Par ailleurs, la clause litigieuse désignant les juridictions italiennes, la validité substantielle de la clause doit, conformément aux exigences de l’article 25, paragraphe 1, du Règlement Bruxelles I bis précité, être appréciée au regard des dispositions du droit italien et non du droit français tel qu’invoqué par la société Homyz studio. Le moyen en défense tiré de l’application de l’article 1171 du code civil est par conséquent inopérant.

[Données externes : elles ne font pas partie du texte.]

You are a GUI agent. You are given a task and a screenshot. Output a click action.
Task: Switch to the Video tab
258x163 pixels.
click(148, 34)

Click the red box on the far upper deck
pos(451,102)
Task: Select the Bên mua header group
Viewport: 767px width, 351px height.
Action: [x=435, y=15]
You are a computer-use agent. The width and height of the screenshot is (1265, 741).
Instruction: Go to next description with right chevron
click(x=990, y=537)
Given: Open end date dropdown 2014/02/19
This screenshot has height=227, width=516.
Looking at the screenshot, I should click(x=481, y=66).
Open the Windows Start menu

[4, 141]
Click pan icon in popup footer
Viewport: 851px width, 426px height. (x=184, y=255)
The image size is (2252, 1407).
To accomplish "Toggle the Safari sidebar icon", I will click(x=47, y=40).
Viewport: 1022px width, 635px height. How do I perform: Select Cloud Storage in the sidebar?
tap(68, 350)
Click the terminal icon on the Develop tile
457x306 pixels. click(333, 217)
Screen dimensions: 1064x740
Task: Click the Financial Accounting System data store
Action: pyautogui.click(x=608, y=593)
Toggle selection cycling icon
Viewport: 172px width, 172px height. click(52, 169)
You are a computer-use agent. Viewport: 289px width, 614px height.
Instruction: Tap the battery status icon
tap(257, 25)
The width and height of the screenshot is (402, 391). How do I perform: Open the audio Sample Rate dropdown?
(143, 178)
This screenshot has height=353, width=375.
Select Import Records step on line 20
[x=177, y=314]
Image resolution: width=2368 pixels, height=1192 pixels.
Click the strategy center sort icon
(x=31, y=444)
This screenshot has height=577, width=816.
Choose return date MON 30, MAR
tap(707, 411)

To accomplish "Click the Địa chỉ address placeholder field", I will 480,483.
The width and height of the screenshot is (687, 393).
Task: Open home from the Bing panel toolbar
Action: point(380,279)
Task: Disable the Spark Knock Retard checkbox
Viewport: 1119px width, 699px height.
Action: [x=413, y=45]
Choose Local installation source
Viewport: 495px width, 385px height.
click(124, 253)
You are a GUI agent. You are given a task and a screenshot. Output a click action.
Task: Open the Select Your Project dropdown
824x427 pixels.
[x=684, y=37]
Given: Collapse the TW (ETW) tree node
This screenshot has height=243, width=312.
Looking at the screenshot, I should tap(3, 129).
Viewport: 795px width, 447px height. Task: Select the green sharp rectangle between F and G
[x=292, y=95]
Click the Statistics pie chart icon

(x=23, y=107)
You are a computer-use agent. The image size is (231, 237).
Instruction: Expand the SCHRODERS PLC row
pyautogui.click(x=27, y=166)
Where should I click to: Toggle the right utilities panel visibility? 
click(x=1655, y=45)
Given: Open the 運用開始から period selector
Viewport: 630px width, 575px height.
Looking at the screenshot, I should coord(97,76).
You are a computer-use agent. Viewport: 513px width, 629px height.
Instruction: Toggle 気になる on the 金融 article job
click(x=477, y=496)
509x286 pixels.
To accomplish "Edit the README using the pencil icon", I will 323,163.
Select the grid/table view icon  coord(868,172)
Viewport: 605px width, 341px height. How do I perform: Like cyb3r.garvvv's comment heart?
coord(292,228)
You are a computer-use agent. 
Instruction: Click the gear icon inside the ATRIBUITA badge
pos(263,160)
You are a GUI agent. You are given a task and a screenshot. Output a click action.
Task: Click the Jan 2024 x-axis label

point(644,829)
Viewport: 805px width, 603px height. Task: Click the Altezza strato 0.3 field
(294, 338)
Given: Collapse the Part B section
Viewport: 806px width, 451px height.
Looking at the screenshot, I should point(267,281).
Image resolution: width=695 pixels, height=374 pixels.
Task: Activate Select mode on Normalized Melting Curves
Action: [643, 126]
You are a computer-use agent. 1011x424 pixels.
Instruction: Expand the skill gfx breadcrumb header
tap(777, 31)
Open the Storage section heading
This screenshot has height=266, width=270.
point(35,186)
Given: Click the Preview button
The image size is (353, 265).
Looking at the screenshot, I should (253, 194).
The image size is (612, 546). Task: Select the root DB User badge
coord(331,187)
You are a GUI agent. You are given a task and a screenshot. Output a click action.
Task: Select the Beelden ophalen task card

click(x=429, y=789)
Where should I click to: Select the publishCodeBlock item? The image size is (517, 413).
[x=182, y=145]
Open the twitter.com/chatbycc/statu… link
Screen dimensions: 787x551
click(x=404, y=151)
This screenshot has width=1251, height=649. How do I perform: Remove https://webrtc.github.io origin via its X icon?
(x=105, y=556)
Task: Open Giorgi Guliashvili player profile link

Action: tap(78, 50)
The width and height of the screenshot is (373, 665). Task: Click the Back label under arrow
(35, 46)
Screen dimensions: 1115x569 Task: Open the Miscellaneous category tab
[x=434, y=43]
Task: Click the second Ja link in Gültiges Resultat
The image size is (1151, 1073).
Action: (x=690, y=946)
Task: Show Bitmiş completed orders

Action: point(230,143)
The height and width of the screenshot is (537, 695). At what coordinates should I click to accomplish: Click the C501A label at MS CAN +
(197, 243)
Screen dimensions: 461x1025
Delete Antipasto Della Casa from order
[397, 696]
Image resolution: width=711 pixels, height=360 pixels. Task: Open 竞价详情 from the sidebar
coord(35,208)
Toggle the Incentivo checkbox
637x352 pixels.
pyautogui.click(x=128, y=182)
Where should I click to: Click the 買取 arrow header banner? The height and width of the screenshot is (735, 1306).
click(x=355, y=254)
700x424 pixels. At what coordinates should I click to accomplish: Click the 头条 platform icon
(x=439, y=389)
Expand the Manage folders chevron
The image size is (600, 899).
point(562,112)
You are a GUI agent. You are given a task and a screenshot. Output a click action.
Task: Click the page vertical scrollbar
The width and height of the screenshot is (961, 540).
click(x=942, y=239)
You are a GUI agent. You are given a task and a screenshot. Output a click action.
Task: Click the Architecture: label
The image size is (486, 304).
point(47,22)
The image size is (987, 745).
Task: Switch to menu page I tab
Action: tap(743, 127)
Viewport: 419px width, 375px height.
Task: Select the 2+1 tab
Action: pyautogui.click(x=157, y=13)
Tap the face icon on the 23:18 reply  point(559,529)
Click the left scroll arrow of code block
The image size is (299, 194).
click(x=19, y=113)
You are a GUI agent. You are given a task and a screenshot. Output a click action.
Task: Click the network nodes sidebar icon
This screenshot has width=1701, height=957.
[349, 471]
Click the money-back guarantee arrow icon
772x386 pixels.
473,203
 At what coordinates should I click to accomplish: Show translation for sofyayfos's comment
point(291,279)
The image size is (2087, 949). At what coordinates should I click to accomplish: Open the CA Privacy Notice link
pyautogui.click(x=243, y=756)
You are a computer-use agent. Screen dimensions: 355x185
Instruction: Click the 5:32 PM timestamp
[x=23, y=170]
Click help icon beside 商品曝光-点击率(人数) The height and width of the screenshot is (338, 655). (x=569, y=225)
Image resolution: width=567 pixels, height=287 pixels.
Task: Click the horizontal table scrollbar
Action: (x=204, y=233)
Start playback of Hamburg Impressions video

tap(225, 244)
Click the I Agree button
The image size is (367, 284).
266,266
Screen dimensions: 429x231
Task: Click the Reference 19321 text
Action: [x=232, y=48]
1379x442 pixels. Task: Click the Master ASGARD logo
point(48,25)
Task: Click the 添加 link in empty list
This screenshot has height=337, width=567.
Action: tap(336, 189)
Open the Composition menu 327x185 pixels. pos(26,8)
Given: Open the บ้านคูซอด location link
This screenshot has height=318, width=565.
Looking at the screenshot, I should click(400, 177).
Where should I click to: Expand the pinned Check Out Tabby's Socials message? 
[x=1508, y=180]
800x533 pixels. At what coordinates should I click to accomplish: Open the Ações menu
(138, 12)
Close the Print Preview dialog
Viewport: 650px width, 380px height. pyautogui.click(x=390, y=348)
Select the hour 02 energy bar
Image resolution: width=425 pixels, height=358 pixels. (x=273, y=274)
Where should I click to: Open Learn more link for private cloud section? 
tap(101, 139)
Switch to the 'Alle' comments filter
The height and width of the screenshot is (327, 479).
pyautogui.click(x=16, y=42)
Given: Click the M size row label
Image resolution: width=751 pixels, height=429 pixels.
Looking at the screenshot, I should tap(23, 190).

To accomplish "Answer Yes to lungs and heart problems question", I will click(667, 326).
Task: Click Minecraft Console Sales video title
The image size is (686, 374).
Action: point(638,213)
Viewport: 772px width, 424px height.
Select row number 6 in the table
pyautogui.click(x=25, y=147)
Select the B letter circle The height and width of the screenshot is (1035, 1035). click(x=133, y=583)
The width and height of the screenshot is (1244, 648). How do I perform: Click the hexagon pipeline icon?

En outre, il n’entre pas dans les pouvoirs du juge de la mise en état de statuer sur la nullité du contrat de vente invoquée par la société Homyz studio, étant souligné qu’en tout état de cause le juge n’est pas saisi de cette question en l’absence de demande à cette fin dans le dispositif de ses écritures en application de l’article 768 du code de procédure civile. En tout état de cause, la nullité du contrat alléguée par la société Homyz studio, si tant est qu’elle soit établie, est sans influence sur la validité de la clause attributive de juridiction en vertu du principe d’autonomie de la clause prévu à l’article 25 §5) du Règlement Bruxelles I bis.
Il résulte de ce qui précède que la clause de compétence invoquée par la société Ago doit être regardée comme valide, ce qui crée une compétence exclusive au profit du tribunal de Venise, le principe d’une bonne administration de la justice et de l’indivisibilité entre la demande originaire et la demande en garantie incidente étant inefficaces à écarter l’application de cette clause.
En conséquence, le tribunal judiciaire de Paris est incompétent pour statuer sur l’assignation en intervention forcée de la société Ago et il y a lieu de renvoyer les parties à mieux se pourvoir.
Parties perdantes au sens de l’article 696 du code de procédure civile, la société Homyz studio ainsi que Madame [J] [R] et les sociétés [R] [R] & [R] et la société MWP seront condamnées in solidum aux dépens, ainsi qu’à payer à la société Homyz studio la somme de 2 000 euros sur le fondement de l’article 700 du code de procédure civile.
Le juge de la mise en état,
Dit le tribunal judiciaire de Paris incompétent pour connaître de la demande de garantie formée par la société Homyz studio contre la société Ago;
Renvoie les parties à mieux se pourvoir ;
Rejette le surplus des demandes
Condamne Madame [J] [R] et les sociétés [R] [R] & [R] et la société MWP ainsi que la société Homyz studio in solidum à verser à la société Ago la somme de 2 000 euros, sur le fondement des dispositions de l’article 700 du code de procédure civile ;
Condamne Madame [J] [R] et les sociétés [R] [R] & [R] et la société MWP ainsi que la société Homyz studio aux dépens.